Kraken to release NFTs, drawing questions about true commitment to environment
The Seattle Kraken are entering the non-fungible token space, proudly boasting on Monday that "NFT's are coming to The Deep."
The expansion NHL club is far from the first sports entity to become involved in NFTs. But the Kraken have drawn ire for it in ways others haven't. That's because the team plays its home games at Climate Pledge Arena, named for its mission to become “The World’s First Net Zero Carbon Arena,” and are committed to limiting their negative impact on the environment.
And NFTs are commonly the antithesis of that statement.
Kraken enter NFT space
The Kraken announced an "extremely limited drop" featuring five different NFTs that will go live in one week and close three days later. One NFT will include in-person perks including watching pre-game warm-ups from the penalty box, box seats and an autographed jersey.
The team is using Orange Comet to host its NFT exchange. There's a Kraken pack "Captain's Box" like a treasure box found in the sea and an option to participate in the reveal of the team's mascot. The evolving NFT is available to 32 fans who will be able to see "mysterious hints of the Kraken mascot." When the team unveils its mascot officially, the NFT evolves to show the complete mascot.
The announcement was met with pushback from fans upset that the franchise doesn't appear to be abiding by its own sustainability goals.
NFTs and climate change
NFTs are pieces of digital artwork that have a unique string of code and are stored on a blockchain, a decentralized, public ledger used in cryptocurrency.
But digital does not mean environmentally friendly. NFTs require "mining" to create the item and add it to the ledger. Mining involves complex puzzles and requires immense computing power that itself requires immense amounts of energy and emits large amounts of greenhouse gases. The big companies, like Bitcoin, require "proof of work" that uses up all this energy.
To successfully add an asset to the blockchain’s master ledger, miners must compete to solve a cryptographic puzzle, their computers rapidly generating numbers in a frenzied race of trial and error. As of mid-April, miners were making more than 170 quintillion attempts a second to produce new blocks, according to the trading platform Blockchain.com. (A quintillion is 1 followed by 18 zeros.)
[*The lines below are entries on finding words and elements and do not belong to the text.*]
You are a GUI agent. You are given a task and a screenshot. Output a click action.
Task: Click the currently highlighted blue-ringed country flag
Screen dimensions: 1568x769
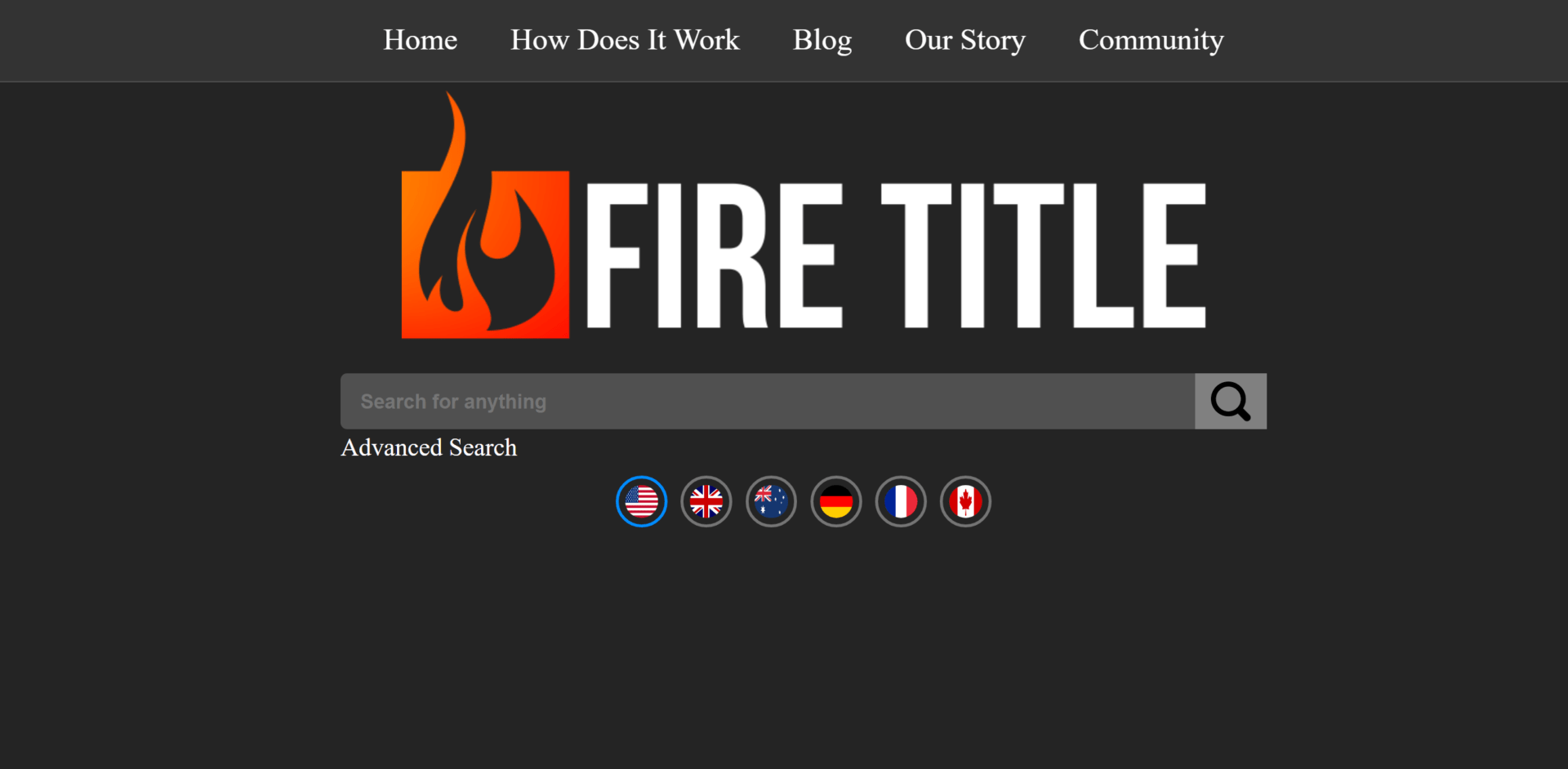pos(641,501)
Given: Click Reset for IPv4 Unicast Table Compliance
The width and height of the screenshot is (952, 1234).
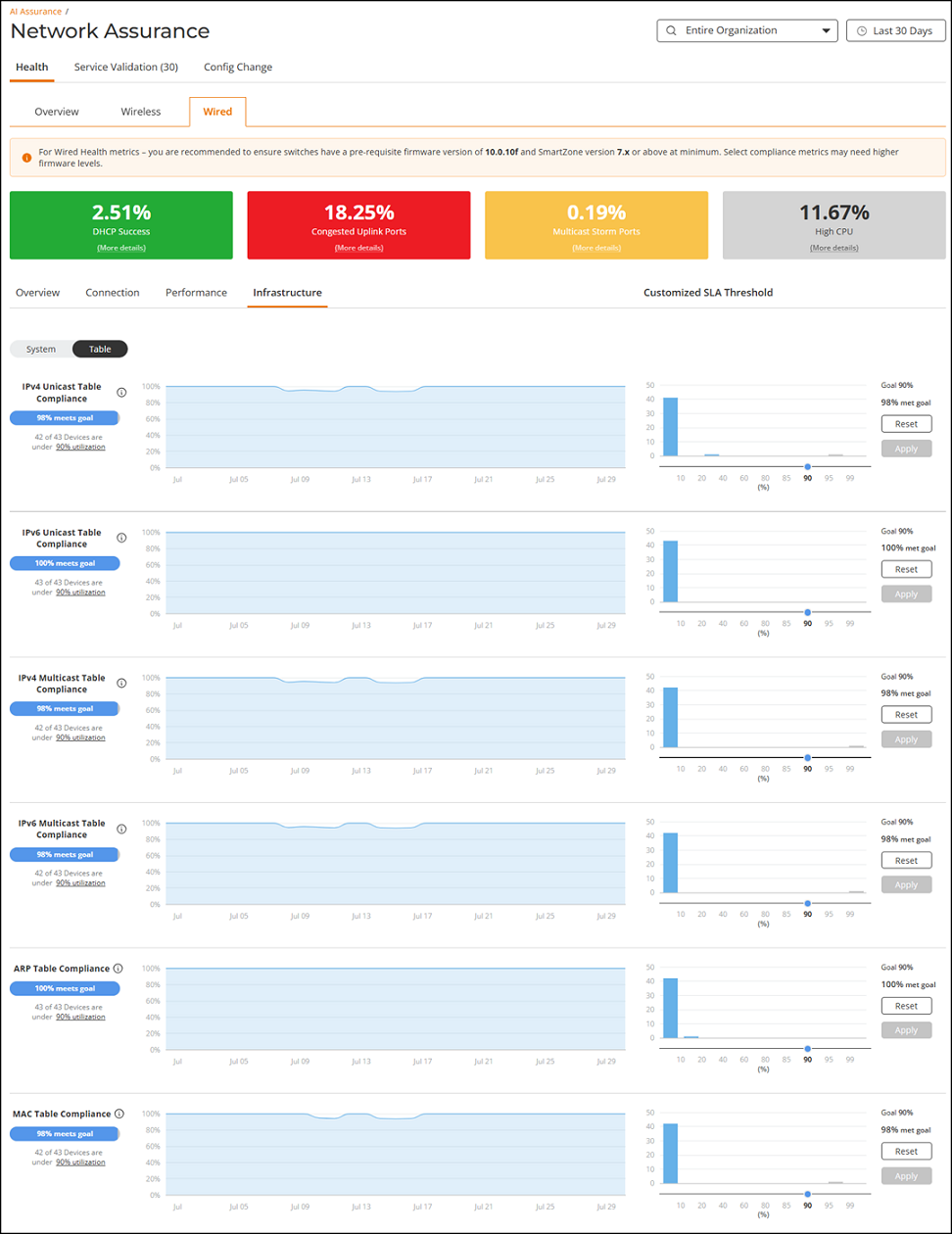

Studies estimate harsh impacts from the efforts. One estimated that the creation of one NFT is equivalent to driving 500 miles in an American gasoline-powered car. Another that mining Bitcoin uses more electricity than countries such as Argentina, Sweden or Pakistan. And as interest grows, more people start mining and those numbers continue to skyrocket.
Kraken commit to positive environmental impact
At the very end of the Kraken's release is an "about our blockchain" section that ends with: "I've heard rumors that NFT's use up too much electricity and emit a lot of carbon into the environment. What are you doing about the environmental impact of the Orange Comet NFT collection?"
The Kraken's answer is the following:
Orange Comet feels that it is essential that all blockchain transactions become NET-ZERO and the easiest way of doing this is platform by platform rather than individual offsetting. All Orange Comet front end servers are renewable energy powered by wind farms. Our Partnership with the Avalanche Blockchain, which is a Net Zero blockchain, allows Orange Comet to fulfill its commitment to running on green servers and building a carbon-negative solution for NFT collecting. 🌿
Orange Comet is a mining system that uses renewable energy sources. Per an April study by Columbia University, about 39% of bitcoin mining is done by renewable sources.
Some companies competing with the major Bitcoin and Ethereum operations are using a "proof of stake" method that is less energy intensive, per Time. And as brands and businesses request carbon neutrality in their NFTs, operations are more likely to abide by it to make the deal happen. Artists are also making the request.
It is possible for NFTs to become more environmentally friendly, as Time outlines. And the Kraken are promoting that at the very least the impact can be partially offset if a company is committed to that.